Tuesday, April 11, 2017

Why Not...

When Jimmy Carter wrote Why Not the Best, he had Plato's Republic (Cornford's translation free) in mind. The leaders he argued ought to be the best in terms of experience, knowledge, practical as well as theoretical, and ethics. Without saying so, he supported some of what Plato meant by aristocracy (rule of the best). Sadly, because of what Plato wrote about poetry in the Republic, he has gotten a bad rap. 

The discussion among those who actually understand Plato over his views on poetry and writing in general is best found, I think, in the Stanford Encyclopedia of Philosophy article: 

"Plato on Rhetoric and Poetry" (click)

At times, we all hear the uninformed comment that Plato's Republic is like a dictatorship, or an evil oligarchy, a fascist state, or something resembling the present Republican control of the government in the U.S. today. Never has a proposed or idealistic state been further from the above. 

First, the leaders in the Republic own nothing. They have arrived in the leadership category by proving their intellect, their knowledge, their ethics, and their tests of experience. Their elaborate education has, contrary to the current popular misconception, included all of the arts. Music is especially important for giving future leaders a sense of harmony. Plato's world is anything but materialistic. What the leaders know is that true wealth is of the mind, not money or material possessions. To be a leader is to forego not only material possessions, but private interests altogether, including a private family. Such leadership repudiates the interests of a dictator, a money-based oligarchy, the power and ego of fascists, and the greed, lust, and materialism represented by Republicans and their party. 

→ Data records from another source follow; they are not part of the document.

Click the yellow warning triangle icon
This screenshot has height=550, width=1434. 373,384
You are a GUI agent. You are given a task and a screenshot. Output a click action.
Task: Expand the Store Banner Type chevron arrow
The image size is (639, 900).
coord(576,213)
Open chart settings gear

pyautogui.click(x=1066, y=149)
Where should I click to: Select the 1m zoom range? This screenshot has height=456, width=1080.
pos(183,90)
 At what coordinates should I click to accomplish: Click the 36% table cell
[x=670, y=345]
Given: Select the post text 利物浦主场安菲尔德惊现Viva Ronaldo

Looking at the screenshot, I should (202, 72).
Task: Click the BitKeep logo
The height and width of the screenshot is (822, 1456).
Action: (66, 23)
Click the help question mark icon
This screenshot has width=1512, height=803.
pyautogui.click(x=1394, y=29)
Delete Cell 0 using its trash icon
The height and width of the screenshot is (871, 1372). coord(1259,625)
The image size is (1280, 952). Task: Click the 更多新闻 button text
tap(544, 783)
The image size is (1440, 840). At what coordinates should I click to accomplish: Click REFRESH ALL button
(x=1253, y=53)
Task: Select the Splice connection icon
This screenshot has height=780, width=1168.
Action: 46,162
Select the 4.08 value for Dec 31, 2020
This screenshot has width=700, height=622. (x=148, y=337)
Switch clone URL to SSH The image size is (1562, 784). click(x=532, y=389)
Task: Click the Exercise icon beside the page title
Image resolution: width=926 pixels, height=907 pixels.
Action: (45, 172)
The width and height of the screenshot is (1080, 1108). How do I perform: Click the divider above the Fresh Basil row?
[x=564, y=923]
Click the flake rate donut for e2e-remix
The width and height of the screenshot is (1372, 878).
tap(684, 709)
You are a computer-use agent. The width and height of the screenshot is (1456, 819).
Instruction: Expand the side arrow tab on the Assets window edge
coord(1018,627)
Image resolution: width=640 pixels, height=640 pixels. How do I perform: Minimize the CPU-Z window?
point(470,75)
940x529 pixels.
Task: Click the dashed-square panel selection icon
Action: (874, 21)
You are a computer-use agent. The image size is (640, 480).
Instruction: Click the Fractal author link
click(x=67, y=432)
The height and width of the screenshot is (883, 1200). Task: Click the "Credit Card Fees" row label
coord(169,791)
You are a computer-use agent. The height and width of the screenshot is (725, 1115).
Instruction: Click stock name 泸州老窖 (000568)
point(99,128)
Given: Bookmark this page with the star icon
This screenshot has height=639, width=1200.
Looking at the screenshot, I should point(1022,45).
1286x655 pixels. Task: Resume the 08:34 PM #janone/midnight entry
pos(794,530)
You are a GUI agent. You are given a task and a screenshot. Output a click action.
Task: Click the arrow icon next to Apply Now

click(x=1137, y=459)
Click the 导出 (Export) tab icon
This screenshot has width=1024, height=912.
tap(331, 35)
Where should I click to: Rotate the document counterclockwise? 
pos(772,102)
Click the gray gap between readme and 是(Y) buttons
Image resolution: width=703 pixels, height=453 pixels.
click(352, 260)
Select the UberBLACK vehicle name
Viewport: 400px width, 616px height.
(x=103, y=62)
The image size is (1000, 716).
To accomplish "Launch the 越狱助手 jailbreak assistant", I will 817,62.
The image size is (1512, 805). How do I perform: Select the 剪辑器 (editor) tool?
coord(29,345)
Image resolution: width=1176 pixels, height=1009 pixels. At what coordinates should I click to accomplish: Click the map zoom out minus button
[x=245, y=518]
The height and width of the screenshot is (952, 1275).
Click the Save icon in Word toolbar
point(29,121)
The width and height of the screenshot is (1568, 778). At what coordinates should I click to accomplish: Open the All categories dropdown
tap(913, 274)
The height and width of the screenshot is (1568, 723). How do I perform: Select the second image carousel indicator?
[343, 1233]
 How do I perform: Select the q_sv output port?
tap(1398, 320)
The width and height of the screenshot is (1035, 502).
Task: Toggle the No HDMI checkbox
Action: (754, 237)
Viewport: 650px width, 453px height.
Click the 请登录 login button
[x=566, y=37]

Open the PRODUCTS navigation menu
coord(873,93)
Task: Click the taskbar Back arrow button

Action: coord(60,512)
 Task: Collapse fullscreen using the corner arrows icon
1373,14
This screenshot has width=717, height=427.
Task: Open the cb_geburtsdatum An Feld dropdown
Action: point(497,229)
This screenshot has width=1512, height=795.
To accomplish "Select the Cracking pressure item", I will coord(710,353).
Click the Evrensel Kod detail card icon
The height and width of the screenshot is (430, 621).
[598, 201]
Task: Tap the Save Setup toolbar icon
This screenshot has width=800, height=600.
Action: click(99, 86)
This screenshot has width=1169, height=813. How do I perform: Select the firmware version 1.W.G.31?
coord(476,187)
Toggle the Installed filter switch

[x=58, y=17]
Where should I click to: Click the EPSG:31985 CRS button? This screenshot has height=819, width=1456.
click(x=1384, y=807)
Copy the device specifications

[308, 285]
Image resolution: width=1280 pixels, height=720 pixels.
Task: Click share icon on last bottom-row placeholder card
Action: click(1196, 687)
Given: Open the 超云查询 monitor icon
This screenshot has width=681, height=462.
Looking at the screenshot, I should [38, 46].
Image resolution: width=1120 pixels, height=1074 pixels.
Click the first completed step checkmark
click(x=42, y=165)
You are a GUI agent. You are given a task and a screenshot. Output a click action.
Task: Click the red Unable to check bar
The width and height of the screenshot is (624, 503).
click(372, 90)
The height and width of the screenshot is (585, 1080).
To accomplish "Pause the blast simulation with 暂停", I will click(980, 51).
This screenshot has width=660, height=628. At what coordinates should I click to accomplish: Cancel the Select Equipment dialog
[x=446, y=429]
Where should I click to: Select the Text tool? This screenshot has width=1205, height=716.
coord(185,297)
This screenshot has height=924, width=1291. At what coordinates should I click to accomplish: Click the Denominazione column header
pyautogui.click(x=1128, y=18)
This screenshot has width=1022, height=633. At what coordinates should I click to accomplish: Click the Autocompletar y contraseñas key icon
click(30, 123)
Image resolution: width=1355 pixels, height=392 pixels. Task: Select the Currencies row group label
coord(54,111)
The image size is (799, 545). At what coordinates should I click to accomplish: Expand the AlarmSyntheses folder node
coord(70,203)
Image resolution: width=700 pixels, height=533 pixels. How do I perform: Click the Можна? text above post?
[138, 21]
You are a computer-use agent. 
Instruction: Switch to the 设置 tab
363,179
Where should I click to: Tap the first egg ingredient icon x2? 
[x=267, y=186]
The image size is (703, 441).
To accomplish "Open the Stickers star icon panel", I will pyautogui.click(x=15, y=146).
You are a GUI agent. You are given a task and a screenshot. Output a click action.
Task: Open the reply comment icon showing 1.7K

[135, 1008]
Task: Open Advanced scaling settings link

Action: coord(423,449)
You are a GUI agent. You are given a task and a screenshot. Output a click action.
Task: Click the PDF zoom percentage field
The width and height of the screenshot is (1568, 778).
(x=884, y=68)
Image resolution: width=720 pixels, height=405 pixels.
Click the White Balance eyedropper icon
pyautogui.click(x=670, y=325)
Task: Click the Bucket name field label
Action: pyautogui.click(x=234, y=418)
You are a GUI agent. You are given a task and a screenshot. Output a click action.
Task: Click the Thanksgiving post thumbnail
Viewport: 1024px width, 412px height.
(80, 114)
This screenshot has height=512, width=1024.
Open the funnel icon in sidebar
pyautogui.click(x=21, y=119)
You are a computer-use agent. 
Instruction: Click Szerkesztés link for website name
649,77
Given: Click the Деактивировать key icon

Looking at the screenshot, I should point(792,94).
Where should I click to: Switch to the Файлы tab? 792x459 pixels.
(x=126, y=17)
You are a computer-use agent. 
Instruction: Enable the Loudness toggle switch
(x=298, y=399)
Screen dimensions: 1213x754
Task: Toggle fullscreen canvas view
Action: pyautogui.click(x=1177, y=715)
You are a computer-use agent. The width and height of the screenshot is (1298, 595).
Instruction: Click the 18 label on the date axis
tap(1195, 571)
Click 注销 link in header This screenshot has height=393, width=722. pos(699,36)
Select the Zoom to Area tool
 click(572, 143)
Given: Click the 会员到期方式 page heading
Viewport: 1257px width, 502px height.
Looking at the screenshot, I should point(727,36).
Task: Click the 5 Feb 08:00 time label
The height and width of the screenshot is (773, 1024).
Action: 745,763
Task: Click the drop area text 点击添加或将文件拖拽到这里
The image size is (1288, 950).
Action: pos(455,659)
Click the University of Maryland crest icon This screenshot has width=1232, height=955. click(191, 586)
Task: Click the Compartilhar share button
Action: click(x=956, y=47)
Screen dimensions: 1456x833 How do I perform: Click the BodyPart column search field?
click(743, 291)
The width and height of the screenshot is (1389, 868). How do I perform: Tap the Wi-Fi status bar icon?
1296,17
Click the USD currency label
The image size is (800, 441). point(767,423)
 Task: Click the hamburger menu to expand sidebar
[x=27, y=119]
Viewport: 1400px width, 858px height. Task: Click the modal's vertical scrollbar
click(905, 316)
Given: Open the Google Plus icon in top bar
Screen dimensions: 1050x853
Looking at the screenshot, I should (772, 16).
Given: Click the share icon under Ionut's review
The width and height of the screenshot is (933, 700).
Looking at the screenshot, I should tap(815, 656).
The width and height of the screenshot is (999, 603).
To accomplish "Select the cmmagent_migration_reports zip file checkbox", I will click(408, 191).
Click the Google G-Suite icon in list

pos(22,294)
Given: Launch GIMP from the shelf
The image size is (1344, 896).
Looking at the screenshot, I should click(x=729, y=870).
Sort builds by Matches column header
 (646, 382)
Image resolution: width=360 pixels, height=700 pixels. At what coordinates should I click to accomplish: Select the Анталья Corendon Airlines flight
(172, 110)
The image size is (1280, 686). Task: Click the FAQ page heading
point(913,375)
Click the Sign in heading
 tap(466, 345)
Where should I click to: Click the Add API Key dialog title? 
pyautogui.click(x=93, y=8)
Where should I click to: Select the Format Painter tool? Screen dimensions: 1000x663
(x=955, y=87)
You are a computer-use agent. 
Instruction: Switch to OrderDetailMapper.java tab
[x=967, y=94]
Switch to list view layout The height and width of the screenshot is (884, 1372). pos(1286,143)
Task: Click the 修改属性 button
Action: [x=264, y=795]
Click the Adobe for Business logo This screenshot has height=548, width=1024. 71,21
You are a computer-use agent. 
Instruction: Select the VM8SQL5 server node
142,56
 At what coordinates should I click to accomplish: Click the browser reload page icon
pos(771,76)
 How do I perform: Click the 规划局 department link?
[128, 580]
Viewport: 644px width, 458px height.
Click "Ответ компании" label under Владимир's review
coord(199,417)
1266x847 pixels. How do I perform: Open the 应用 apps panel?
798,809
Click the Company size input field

My own view of what Plato does say about poetry can only be comprehended by realizing what Homer and epic poets presented as a worldview. Socrates was sentenced to death for, among other things, not believing in the traditional gods. Those gods are represented in all their greedy, selfish, petty, immoral detail by Homer and others. Both Socrates and Plato saw the damage irrational religion can do. They saw how leaders in other forms of the state, especially dictatorship and democracy, can use religion to manipulate and control people. Plato prophesied what has happened in the U.S. where "even an actor can become the leader," by popular manipulation, lies, pretense, and promises. Pretend to be a follower of the popular religion and the votes and devotion overflow, even for a despot.

Jimmy Carter was in fact the sort of leader Plato had in mind for the Republic. Educated, experienced, ethical, he dared tell the people the truth about needing to conserve energy, to be mindful, or as John Kennedy proposed, to ask what you can do for your country. Carter refused to go to war or to do and say things only in order to be re-elected. He has proven his ethics and his devotion to the country in all the decades since he lost the election to the smooth talking actor. 

The only Republican President I can think of who fulfilled Plato's requirements for a leader was Lincoln. Most of the others were the very false product of popular sentiment and delusion Plato predicted for an uninformed democracy.